The presentation showed total enrollment projected to grow by about 558 students — roughly a 5 percent increase — over the next five years, with growth concentrated in new‑housing areas. Nino overlaid permit and housing‑closing data with enrollment charts and said the pattern shows a lag between housing activity and enrollment changes.
Nino and Baumann cautioned that elementary capacity nationally and in the district is less immediately constrained than the middle‑school tier; the presentation singled out Century Middle School as the next facility pressure point the district will need to monitor. Nino said districtwide elementary capacity (combined nine elementary buildings) is not projected to approach maximum brick‑and‑mortar capacity in the short term, but middle‑school capacity will require attention as cohorts move up.
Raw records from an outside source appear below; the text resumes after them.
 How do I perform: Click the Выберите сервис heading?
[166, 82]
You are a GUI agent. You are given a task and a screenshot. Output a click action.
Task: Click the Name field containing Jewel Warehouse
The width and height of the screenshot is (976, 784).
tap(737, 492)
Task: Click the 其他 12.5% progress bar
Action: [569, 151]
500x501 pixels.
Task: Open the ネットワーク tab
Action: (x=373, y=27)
Board members pressed staff on several operational details: whether projections include parts of the district outside Lakeville city limits (staff said the current model used Lakeville numbers and they are working to include Elko New Market), how kindergarten variability affects elementary projections, early‑childhood capacity and the share of preschool students who remain in the district for kindergarten, and whether boundary adjustments or other short‑term measures (the district’s so‑called “fruit‑salad” approach) might redistribute students. Staff said more granular grade‑level and school‑level analysis will be available in February and that some nonpublic and homeschool enrollments were still being entered into the system.
The board asked the administration to return with more detailed, school‑level cohort runs and options — including boundary, intra‑district assignment, and timing implications — before any decisions about construction or additions are made.